__Instruction A__
Please find every line in the records below that contains the string "width" and copy each one.

Thirty Pieces of Silver and the Stock Market
Is the Economy an Act of Faith or like the Spread of Mildew in a Basement?
First, my disclaimer: I am no expert in investing and finances.
Second, my counter-disclaimer: I have worked for a living for over fifty years.
And, given the present economic situation, I will likely, despite my advanced age, continue to work and die in harness like a limping mule.
It Started with a Phone Call
A long-time acquaintance telephoned me the other day to share what he thought was sound financial advice. Without going into all the details of our conversation, he strongly recommended that I purchase silver bullion (the actual metal and not the paper asset through the bank), because this particular resource — to his thinking — would be going through the roof and I would stand to increase my investment significantly over a relatively short period of time. Here is a YouTube video that posits these same ideas:
Although the video is buttressed by official looking pictures, graphs and charts, and despite the narration being rather professionally uninflected, it does have a whiff of conspiracy theory.
But then some people need conspiracies: finding the simple horror of the truth is sometimes too brutal, too filled with existential terror.
Why did my Hackles Start Rising?
As I listened to the reasoning of my acquaintance — gold is too expensive, there will be a shortage of silver, silver is necessary for the production of many things we need (or think we need), you can trade the physical silver once the currency collapses, and so on — I found myself feeling increasingly uncomfortable with his foundational reasoning.
It would seem we live in a world where labour, creativity, work are no longer rewarded — at least not often, and not in a truly significant way.
Some aspects of the world in which we live were both portrayed and predicted in a few older films, namely Wall Street (1987), Boiler Room (2000) and The Big Kahuna (1999). More recently, consider The Wolf of Wall Street (2013) and The Big Short (2015).
The thing about these movies is that everyone gets their comeuppance in the end. Justice is done. The scales of good and evil balance out. But that’s Hollywood. And a reflection of Stephen King’s formula he called the Three R’s: Rebellion, Ruin and Redemption. In other words, winning fiction, and much beloved by Oprah Winfrey.
My Most Satisfying Transaction

Perhaps one of the most satisfying commercial transactions I’ve experienced was when I researched and wrote a client’s family history biography; you can read it here if you like:

The client asked if there was any significant (not huge, just meaningful) purchase I needed to make. I replied that I could use a good amount of topsoil for my vegetable garden. And so, I presented him with his commissioned historical biography, and he had a truck dump a massive pile of dirt onto my driveway.
Thirty Pieces of Silver — A Digression
Interestingly, if you are familiar with Christian mythology, Judas was paid thirty pieces of silver for betraying Jesus.

__Data supplied__

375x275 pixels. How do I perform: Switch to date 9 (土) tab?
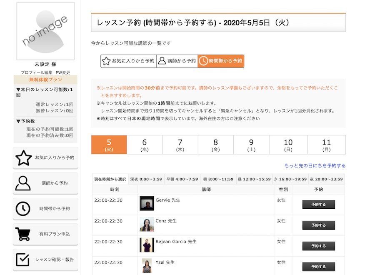[251, 145]
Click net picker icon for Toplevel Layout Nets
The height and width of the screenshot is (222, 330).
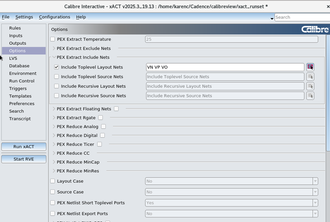(310, 67)
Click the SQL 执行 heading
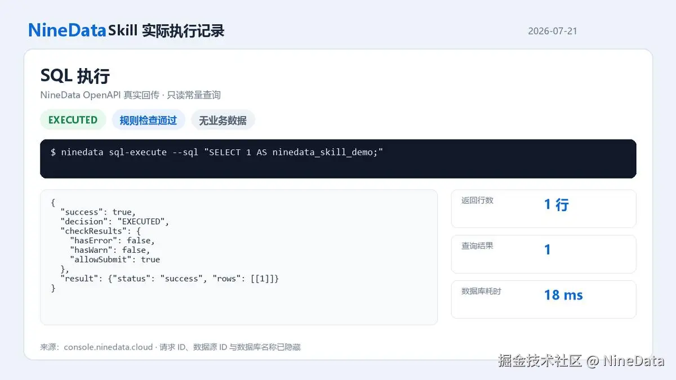 point(75,75)
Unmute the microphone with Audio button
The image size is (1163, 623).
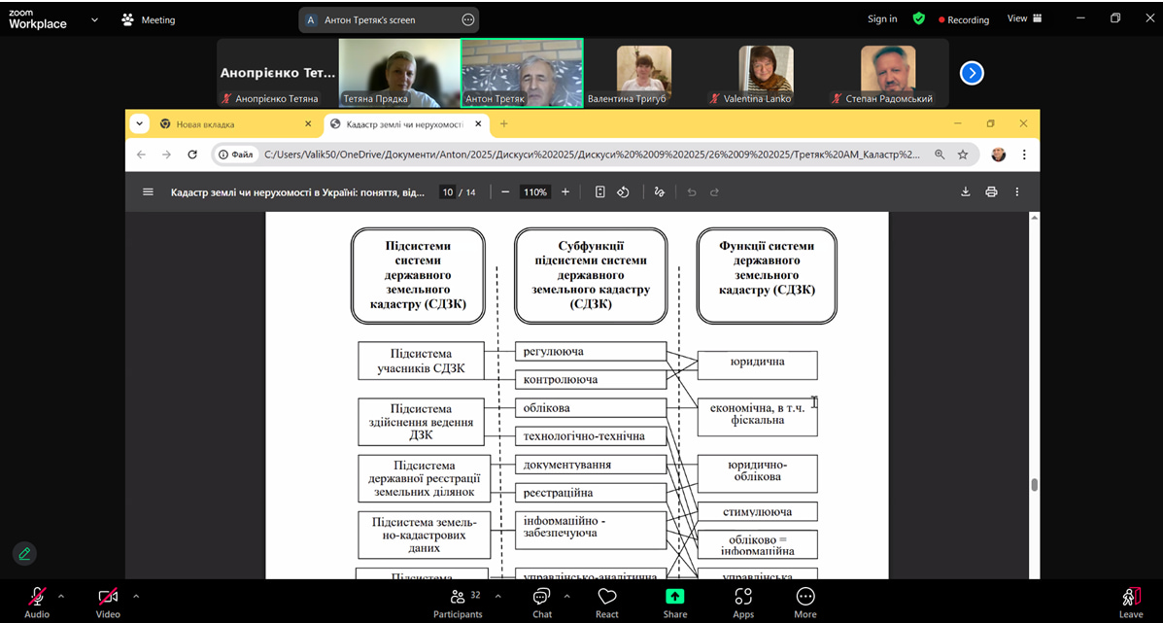(x=37, y=602)
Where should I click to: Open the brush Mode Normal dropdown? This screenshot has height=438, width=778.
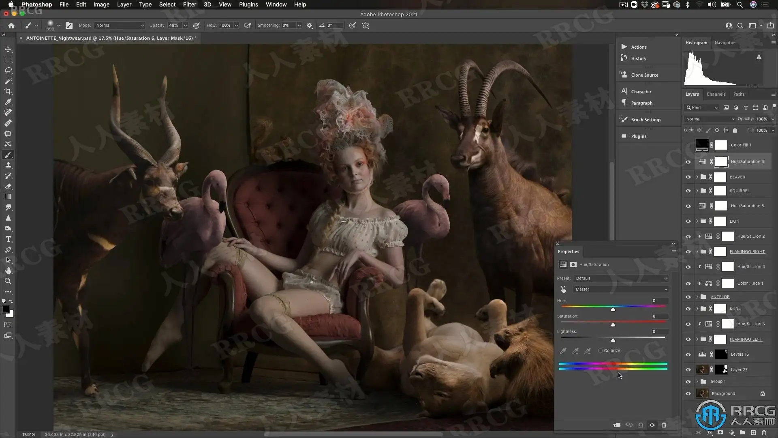(120, 25)
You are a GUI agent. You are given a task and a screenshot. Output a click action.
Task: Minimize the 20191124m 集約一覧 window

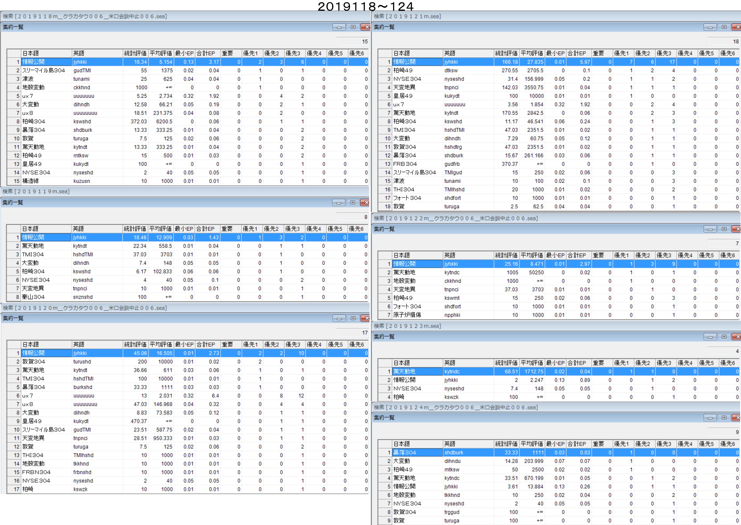[x=710, y=418]
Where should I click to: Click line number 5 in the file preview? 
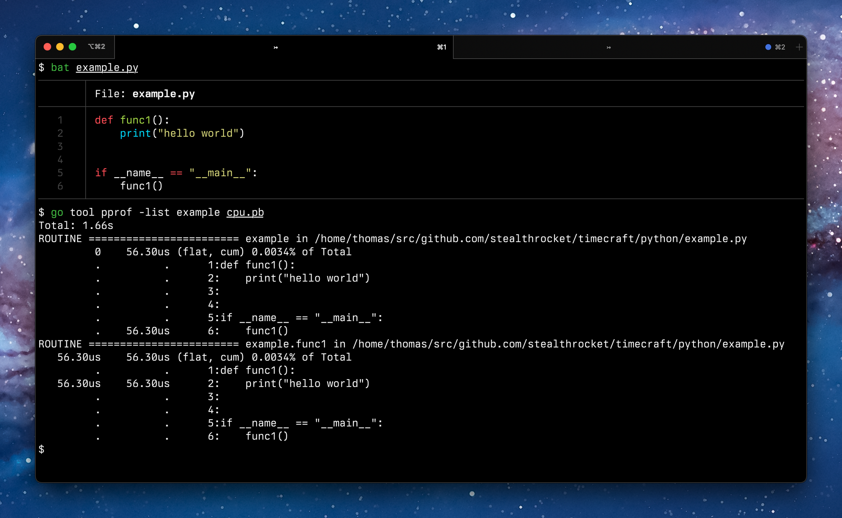click(x=60, y=173)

__Instruction B__
In the essay on silver and the stock market above, what did the client give the writer in return for the family history biography?

__Expected output A__
The height and width of the screenshot is (222, 330).
Where should I click to: Open the brush Mode Normal dropdown? This screenshot has height=438, width=778.

__Expected output B__
The client had a truck dump a massive pile of topsoil onto the writer's driveway for the vegetable garden.